This is a perfect example of UBER vagueness.

When I email questions about specific details like this, they seem to evaporate.

I don't know the answer to your question. I believe that it is the case. When a cancellation results in a few being charged, then yes, the client can rate.

My guess is that the best strategy for this situation is to select Cancel/Do not charge client.


----------



## Oc_DriverX

stuber said:


> T
> 
> This is a perfect example of UBER vagueness.
> 
> When I email questions about specific details like this, they seem to evaporate.
> 
> I don't know the answer to your question. I believe that it is the case. When a cancellation results in a few being charged, then yes, the client can rate.
> 
> My guess is that the best strategy for this situation is to select Cancel/Do not charge client.
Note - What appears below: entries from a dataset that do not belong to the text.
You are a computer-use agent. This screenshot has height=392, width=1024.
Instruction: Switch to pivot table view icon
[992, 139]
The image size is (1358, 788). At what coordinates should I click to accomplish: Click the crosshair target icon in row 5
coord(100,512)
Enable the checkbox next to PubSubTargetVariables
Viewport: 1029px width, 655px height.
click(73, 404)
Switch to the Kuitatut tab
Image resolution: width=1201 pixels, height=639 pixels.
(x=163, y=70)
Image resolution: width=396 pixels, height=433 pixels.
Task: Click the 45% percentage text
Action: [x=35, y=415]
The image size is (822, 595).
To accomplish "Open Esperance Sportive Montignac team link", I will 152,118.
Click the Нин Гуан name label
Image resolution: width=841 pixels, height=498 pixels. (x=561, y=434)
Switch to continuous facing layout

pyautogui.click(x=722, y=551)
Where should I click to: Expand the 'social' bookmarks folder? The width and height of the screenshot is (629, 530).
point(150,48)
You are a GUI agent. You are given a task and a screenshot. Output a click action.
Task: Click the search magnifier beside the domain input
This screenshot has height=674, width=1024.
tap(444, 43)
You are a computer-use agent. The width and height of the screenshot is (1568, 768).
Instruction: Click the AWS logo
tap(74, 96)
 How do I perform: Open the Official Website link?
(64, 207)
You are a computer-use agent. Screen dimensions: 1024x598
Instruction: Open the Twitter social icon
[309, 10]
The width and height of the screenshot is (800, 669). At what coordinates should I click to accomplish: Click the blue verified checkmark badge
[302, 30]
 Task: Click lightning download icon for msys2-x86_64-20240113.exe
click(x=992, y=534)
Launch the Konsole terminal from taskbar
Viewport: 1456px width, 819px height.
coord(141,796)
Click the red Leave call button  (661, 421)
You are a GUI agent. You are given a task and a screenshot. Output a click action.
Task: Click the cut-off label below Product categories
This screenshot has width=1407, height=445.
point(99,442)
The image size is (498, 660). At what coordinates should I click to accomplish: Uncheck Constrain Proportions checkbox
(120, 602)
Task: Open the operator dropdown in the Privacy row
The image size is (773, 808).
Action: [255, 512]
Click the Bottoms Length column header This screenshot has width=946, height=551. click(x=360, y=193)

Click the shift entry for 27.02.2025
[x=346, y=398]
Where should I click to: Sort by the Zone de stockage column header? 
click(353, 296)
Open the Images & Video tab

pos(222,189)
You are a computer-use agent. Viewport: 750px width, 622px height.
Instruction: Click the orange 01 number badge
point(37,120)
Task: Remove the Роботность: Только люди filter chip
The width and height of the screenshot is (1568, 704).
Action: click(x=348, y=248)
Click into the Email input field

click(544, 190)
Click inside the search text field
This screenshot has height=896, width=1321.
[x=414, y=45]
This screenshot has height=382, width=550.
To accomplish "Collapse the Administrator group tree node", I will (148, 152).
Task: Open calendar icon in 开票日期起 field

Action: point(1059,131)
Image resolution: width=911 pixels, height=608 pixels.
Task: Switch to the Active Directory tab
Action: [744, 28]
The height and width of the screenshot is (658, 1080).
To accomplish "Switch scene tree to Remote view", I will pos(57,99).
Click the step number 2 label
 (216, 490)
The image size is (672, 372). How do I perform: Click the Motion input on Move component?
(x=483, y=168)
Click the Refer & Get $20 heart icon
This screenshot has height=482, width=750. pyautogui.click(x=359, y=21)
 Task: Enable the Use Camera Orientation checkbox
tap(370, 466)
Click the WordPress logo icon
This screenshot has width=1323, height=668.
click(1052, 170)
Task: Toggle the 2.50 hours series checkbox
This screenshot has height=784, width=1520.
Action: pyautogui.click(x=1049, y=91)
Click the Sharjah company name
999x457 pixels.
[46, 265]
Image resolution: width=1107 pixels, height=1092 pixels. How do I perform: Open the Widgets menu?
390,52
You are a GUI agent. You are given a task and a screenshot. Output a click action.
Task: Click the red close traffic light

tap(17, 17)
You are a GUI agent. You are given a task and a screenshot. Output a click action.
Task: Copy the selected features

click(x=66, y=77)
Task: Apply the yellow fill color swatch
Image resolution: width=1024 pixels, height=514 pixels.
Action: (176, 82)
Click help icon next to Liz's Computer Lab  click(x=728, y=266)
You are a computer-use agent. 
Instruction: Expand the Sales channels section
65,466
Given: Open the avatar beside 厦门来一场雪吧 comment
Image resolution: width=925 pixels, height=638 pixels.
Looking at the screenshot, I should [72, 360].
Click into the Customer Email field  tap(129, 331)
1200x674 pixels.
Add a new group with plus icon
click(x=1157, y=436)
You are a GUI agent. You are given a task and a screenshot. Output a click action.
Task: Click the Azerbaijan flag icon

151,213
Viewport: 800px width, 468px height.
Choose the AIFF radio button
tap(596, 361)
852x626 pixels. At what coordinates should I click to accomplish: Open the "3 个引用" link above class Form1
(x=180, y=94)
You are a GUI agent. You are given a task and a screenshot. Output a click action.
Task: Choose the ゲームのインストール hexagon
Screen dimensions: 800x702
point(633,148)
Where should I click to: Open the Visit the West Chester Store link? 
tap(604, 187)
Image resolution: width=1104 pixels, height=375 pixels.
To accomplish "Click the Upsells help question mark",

So under your scenario, it is a lose/lose situation. If you don't charge the client your are screwed for the travel and time. If you do charge the client you could get rated down?


----------



## TomNashville

When cancelling, if it is the first cancellation, the passenger doesn't get charged either (I'm assuming that they can't rate you if they don't get charged). But here's the real crux, if I cancel a passenger, I don't get to rate them, so why should they be able to rate me? I'm wondering if they can rate me if I select "passenger requested cancel", or "wrong destination".


----------



## dominant7th

Your dashboard shows what you rated the passengers. Your rating is on your phone.


----------



## TomNashville

dominant7th said:


> Your dashboard shows what you rated the passengers. Your rating is on your phone.


I checked MY 1-day average rating, not any specific ride rating (where what you said is true).


----------



## LuLu

I thought I saw here somewhere that a trip can not be rated if you have not started the ride.....I don't believe it can be........ *UPDATE. *according to Judith @ Uber, "once a rider had canceled, *they cannot rate you*"..... There!!!!!!!!! Yes, I still have email but not sure how to disect and attach.


----------



## stuber

Ahhh.. the devilish details. I have concerns about the entire rating system in general. I don't think UBER is particularly interested in defining or clarifying, or modifying the rating system.


----------



## LAuberX

TomNashville, I think a 4.5 rating on your 1 day, while still working that shift, was caused by having only two ratings put in so far for the night
one 5
one 4
=4.5

I have cancelled 4 rides just as you did in the past week, no rating damage noticed here.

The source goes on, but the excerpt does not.